#### [Tarefas a cumprir]
a – Reescreva a crítica de Mestre dos Mares começando em "Seu filme se" e seguindo até "o HMS Surprise.", com "tripulantes" substituído por "marinheiros".
b – Prossiga com a crítica de Mestre dos Mares a partir da última frase.

#### [Trecho apresentado]
Seu filme se afasta, assim, dos clichês do gênero
capa-e-espada o pirata heróico de bom coração
que conquista a mocinha, a ação desenfreada
e as cores berrantes em Technicolor para se centrar
na descrição do relacionamento dos tripulantes
entre si e destes com o HMS Surprise.
Descrição, justamente. Mestre dos Mares
é descritivo, técnico, metódico,
detalhista. Logo na primeira cena, Peter Weir informa
o número de canhões e de "almas"
transportadas pelo navio: de fato, a principal característica
do filme é a profusão de termos náuticos
e de piadas de marinheiro (incompreensíveis), aliados
à absoluta verossimilhança da fragata, perfeita
nos mínimos detalhes. Assim, o tecnicismo de Weir
se deve, em primeiro lugar, à tentativa de recriar
o mundo ligado à marinha inglesa do século
XIX, de encontro à proposta de O'Brien.

#### [Dados fornecidos]
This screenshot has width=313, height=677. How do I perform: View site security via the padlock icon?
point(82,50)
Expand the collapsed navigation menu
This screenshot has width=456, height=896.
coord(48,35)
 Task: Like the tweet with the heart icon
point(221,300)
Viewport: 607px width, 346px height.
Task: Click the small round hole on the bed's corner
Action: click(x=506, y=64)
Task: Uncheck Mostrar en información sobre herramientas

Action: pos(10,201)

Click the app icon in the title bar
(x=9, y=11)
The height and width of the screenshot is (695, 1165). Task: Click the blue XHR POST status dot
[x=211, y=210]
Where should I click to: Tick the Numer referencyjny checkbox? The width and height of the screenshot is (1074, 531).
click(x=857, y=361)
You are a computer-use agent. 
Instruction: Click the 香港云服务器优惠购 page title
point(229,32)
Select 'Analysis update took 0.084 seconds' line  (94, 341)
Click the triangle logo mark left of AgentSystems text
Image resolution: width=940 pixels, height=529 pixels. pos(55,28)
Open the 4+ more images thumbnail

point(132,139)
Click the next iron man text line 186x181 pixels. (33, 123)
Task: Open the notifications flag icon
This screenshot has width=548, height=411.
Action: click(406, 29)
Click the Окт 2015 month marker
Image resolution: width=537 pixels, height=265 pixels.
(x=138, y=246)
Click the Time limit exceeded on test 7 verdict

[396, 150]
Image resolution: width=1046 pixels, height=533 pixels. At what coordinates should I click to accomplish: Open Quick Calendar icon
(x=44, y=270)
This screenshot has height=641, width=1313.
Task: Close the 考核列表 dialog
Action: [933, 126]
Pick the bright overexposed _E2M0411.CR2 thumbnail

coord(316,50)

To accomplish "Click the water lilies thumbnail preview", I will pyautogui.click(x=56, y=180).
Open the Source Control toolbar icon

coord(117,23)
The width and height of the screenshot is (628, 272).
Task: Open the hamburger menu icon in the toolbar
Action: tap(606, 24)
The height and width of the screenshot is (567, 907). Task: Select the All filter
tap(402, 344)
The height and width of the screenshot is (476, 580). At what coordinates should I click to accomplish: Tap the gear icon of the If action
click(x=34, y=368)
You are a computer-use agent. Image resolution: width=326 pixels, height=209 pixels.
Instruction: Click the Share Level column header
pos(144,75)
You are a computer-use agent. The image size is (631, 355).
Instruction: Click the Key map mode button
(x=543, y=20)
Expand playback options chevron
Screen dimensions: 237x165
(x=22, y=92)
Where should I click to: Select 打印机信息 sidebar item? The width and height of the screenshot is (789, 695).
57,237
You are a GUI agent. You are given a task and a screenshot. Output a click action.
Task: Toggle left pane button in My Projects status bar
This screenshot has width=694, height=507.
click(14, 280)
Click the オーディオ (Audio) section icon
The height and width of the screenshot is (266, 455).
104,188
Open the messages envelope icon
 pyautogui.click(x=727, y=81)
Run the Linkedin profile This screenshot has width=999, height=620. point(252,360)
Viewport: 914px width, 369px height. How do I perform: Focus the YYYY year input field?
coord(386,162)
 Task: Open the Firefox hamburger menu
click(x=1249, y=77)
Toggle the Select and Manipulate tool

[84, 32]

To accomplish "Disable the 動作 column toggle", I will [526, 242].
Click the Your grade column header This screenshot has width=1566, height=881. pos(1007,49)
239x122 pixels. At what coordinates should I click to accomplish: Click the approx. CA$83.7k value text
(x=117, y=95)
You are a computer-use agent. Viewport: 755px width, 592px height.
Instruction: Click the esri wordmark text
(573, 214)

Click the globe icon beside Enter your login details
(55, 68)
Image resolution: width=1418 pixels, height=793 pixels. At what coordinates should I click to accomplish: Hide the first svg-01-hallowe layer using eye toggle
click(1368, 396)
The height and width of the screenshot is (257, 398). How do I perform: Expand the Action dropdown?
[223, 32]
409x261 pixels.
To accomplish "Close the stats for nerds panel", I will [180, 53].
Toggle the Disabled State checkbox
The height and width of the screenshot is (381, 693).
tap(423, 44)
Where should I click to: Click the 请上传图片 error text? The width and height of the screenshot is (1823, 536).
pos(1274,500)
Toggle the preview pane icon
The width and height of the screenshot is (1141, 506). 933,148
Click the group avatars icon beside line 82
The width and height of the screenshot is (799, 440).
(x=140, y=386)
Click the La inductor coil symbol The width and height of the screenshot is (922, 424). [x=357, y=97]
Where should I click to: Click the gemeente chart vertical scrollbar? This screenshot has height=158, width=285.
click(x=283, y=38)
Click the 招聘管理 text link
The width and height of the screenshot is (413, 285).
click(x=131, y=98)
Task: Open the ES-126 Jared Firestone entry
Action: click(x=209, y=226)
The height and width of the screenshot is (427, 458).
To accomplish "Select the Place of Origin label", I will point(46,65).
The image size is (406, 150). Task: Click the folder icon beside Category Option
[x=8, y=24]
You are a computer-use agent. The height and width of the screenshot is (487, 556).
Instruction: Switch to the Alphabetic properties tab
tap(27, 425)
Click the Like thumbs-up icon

#### [Respostas]
a –
Seu filme se afasta, assim, dos clichês do gênero
capa-e-espada o pirata heróico de bom coração
que conquista a mocinha, a ação desenfreada
e as cores berrantes em Technicolor para se centrar
na descrição do relacionamento dos marinheiros
entre si e destes com o HMS Surprise.

b –
Contudo, esta leitura não satisfaz plenamente às
intenções do cineasta. Para justificar o
distanciamento narrativo empregado, outro motivo se impõe:
evitar o heroísmo habitual ao gênero, bem
como a exaltação nacionalista a que o filme
poderia descambar pois Mestre dos Mares não
idolatra a coragem de um grande capitão e de seus
comandados, mas antes mostra a imbecilidade da guerra
na qual se envolvem, levados que são pela nação
e pelo patriotismo que ela engendra.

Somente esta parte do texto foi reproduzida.